Эфина - Ноэль Реваз
Шрифт:
Интервал:
Сегодня вечером спектакль идет последний раз. Зал, как обычно, полон. Где-то по другую сторону занавеса сидит новая спутница Т. Спутница на красном бархате, вот что интересно. А что Эфина? В зале она или нет? Мадам Эфину просят срочно зайти в гримерные. Ее ждут в номере первом. В номере первом, где гримируются мужчины. В этой гримерной напряженно о ней думают. Думают с досадой, но это не имеет значения, о ней думают и задаются вопросом, есть ли в зале дама с таким именем. Эта дама должна показаться, иначе некий ум будет в смятении, некое тело будет очень неловким, а изо рта артиста будут вылетать оговорки, что испортит его ауру. Уничтожит репутацию. Он может, например, произнести имя «Эфина» прямо на сцене. Или забыть текст и начать бекать и мекать. Слишком поздно — артисту пора на выход. Т. появляется в круге света.
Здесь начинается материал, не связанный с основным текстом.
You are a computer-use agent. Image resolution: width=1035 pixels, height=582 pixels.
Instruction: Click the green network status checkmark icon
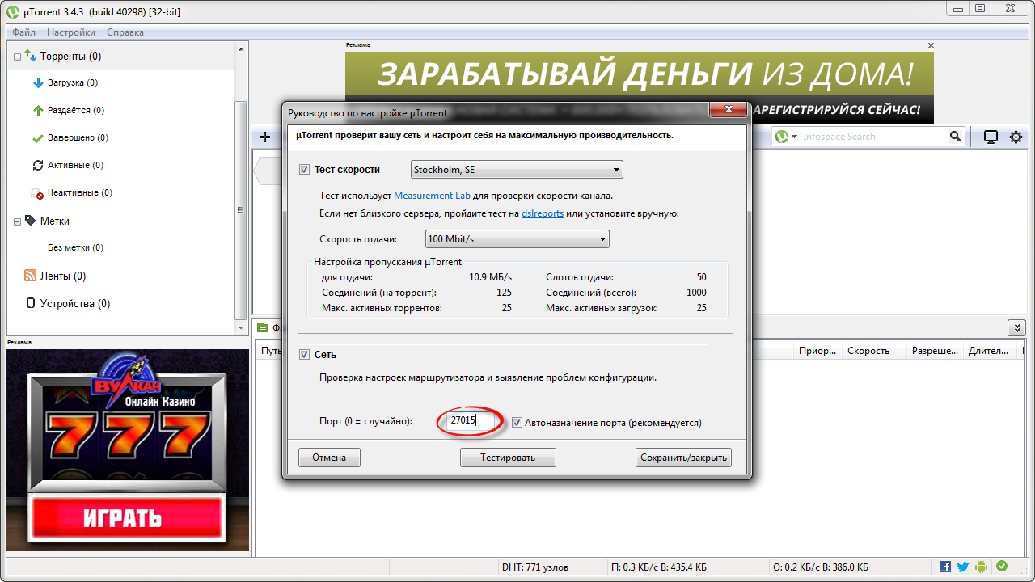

Он делает жесты, которые положено делать его герою. У него голос и мысли человека, знать не знающего Эфину, человека, который слыхом не слыхивал о даме с подобным именем. Какое это счастье — оказаться в шкуре человека, который не знал эту женщину. Не писал ей писем. Не должен был терпеть ее собаку. Ее приступы гнева. Какое облегчение — ничего об этом не знать, не идти по жизни, волоча за собой ее имя, как тяжкий груз. Т. играет изумительно. Несравненно. Он воспаряет. Его коснулась благодать. У него потрясенное, влажное — от пота ли, от слез, кто знает? — лицо. Зал встает и устраивает ему овацию. Старые женщины перешептываются — это он, это Т. — и глотают, не разжевывая, конфеты. Молодые люди с отвисшими от восторга челюстями осознают свое призвание. Девушки влюбляются, и дают клятвы, и готовы отдаться душой и телом. Мужчины в глубине души просят прощения за моменты былой слабости. Им преподан урок мужественности. Женщины краснеют и ерзают. Старики меняют завещания. Ладони у всех горят, публика снова и снова вызывает актеров на поклоны. Вызывают Т.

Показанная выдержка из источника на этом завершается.